Finding: The violation constituted only a minimal risk to bulk power system reliability because the FFT Entity conducted PRA and provided appropriate training prior to granting cyber access to CCAs on all authorized personnel.

Find, Fix and Track Entity, FERC Docket No. RC12-1 (October 31, 2011)

Reliability Standard: CIP-004-1

Requirement: R2/2.1

Region: RFC

Issue: During a spot check, RFC determined that FFT Entity did not incorporate the proper use of the CCAs or actions plans and procedures to recover the CCAs after a cyber security incident into its training program.

Finding: RFC found that the issue constituted a minimal risk to BPS reliability. The relevant training program did include references to FFT Entity’s policies and procedures on the proper use of the CCAs and action plans and procedures for the recovery of the CCAs following a cyber security incident.

Find, Fix and Track Entity, FERC Docket No. RC12-1 (October 31, 2011)

Reliability Standard: CIP-004-1

Requirement: R2.1, R3

Region: FRCC

Issue: FFT Entity self-reported that one of its employees did not receive the required training before receiving physical and logical access to the CCAs (R2.1). FFT Entity also self-reported that one of its employees was granted access to the CCAs, even though he did not receive a PRA within 30 days of receiving his access (R3).

Finding: FRCC found that the issues only constituted a minimal risk to BPS reliability. In regards to R2.1, the relevant employee’s training occurred only five days late and was conducted under constant supervision. In regards to R3, the relevant employee, a long-time employee of FFT Entity who already had access to the CCAs, received the PRA (which turned up no issues) within 73 days of being granted access.

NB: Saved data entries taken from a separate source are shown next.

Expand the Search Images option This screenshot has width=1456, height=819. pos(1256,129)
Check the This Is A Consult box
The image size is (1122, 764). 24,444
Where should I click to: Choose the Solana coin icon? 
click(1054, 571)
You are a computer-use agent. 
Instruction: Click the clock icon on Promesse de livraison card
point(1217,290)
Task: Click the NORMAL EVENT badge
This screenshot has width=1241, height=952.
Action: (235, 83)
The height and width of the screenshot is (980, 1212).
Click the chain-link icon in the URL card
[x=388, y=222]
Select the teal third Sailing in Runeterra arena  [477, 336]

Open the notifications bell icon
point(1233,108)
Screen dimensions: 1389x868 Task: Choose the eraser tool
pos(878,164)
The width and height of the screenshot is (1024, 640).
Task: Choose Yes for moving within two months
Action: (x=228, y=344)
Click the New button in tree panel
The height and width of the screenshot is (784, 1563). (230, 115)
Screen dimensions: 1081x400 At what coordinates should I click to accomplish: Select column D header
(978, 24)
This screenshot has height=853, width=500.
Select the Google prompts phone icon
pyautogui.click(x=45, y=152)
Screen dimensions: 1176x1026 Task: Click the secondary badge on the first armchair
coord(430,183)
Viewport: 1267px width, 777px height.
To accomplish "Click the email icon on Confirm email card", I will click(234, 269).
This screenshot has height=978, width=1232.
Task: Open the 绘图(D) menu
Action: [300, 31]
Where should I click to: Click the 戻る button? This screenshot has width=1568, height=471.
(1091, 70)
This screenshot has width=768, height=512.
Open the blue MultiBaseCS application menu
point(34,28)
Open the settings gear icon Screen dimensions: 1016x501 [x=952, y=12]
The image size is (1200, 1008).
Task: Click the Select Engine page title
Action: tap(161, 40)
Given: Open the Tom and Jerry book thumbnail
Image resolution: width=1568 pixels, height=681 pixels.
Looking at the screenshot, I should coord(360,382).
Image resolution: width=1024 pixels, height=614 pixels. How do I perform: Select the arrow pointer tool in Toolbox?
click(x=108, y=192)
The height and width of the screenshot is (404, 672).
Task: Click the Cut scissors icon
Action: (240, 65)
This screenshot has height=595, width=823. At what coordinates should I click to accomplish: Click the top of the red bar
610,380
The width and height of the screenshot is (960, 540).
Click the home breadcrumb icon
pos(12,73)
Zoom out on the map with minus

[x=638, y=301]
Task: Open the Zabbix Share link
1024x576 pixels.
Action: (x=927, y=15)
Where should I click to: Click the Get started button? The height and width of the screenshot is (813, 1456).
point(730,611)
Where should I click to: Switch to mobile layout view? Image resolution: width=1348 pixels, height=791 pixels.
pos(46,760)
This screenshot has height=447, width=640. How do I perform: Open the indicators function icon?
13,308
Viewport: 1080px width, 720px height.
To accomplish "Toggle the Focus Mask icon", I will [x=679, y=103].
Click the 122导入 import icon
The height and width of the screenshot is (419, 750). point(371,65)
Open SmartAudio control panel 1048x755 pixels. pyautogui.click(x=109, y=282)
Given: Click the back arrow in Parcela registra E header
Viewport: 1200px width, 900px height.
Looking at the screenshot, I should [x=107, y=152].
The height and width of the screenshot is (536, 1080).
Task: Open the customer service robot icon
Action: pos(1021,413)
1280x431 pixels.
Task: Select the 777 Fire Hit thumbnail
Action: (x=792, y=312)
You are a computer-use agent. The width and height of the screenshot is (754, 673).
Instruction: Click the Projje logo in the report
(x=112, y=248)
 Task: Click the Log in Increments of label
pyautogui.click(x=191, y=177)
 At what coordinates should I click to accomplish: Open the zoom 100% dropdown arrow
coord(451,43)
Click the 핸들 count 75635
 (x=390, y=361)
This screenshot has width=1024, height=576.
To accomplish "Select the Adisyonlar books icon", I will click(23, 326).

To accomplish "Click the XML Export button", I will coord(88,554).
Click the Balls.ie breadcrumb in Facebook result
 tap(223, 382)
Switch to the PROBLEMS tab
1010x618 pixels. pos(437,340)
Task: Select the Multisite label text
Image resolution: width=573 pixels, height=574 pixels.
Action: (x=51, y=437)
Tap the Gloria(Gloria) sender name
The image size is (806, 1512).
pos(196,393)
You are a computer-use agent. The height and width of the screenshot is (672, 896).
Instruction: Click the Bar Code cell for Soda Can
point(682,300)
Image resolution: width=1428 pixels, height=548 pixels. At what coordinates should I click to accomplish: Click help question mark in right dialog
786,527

Find, Fix and Track Entity, FERC Docket No. RC12-1 (October 31, 2011)

Reliability Standard: CIP-004-1

Requirement: R3/3.1/3.3

Region: SPP

Issue: FFT Entity self-reported that the PRAs for its employees that were conducted before the Reliability Standard came into effect were improperly based on a five-year background rather than a seven-year time interval (R3.1). FFT Entity also self-reported that it did not timely complete PRAs for six individuals who possessed unescorted physical access rights to the CCAs and that it inadvertently granted access to a restricted area for a contractor who did not have a PRA (R3.3).

Finding: SPP found that the issues constituted a minimal risk to BPS reliability. The PRAs were actually being conducted (even though according to an improper interval). For the relevant individuals who did not have PRAs, they were all long-term employees who did not have any disciplinary actions brought against them and had received the required cyber security training. And, after the PRAs were conducted, no problems were discovered. In terms of the one contractor, the oversight was corrected within two months of him being improperly granted access, and the contractor never used his credentials to enter the PSP.

Find, Fix and Track Entity, FERC Docket No. RC12-1 (October 31, 2011)

Reliability Standard: CIP-004-1

Requirement: R4

Region: MRO

Issue: FFT Entity self-reported that it did not review its CCA access list during the first quarter it was required to do so.

Finding: MRO found that the issue constituted a minimal risk to BPS reliability since only one CCA access list missed being reviewed for only one quarter. In addition, there were no individuals included on the CCA access list during the first quarter that should have been removed.

Find, Fix and Track Entity, FERC Docket No. RC12-1 (October 31, 2011)

Reliability Standard: CIP-004-1

Requirement: R4.1

Region: SPP

Issue: Through a spot check, SPP determined that FFT Entity was not reviewing its systems vendor access list quarterly as required.

Finding: SPP found that the issue did not constitute a serious or substantial risk to BPS reliability since the systems vendor access list was being reviewed annually. In addition, none of the vendors on FFT Entity’s access list had any unauthorized access attempts.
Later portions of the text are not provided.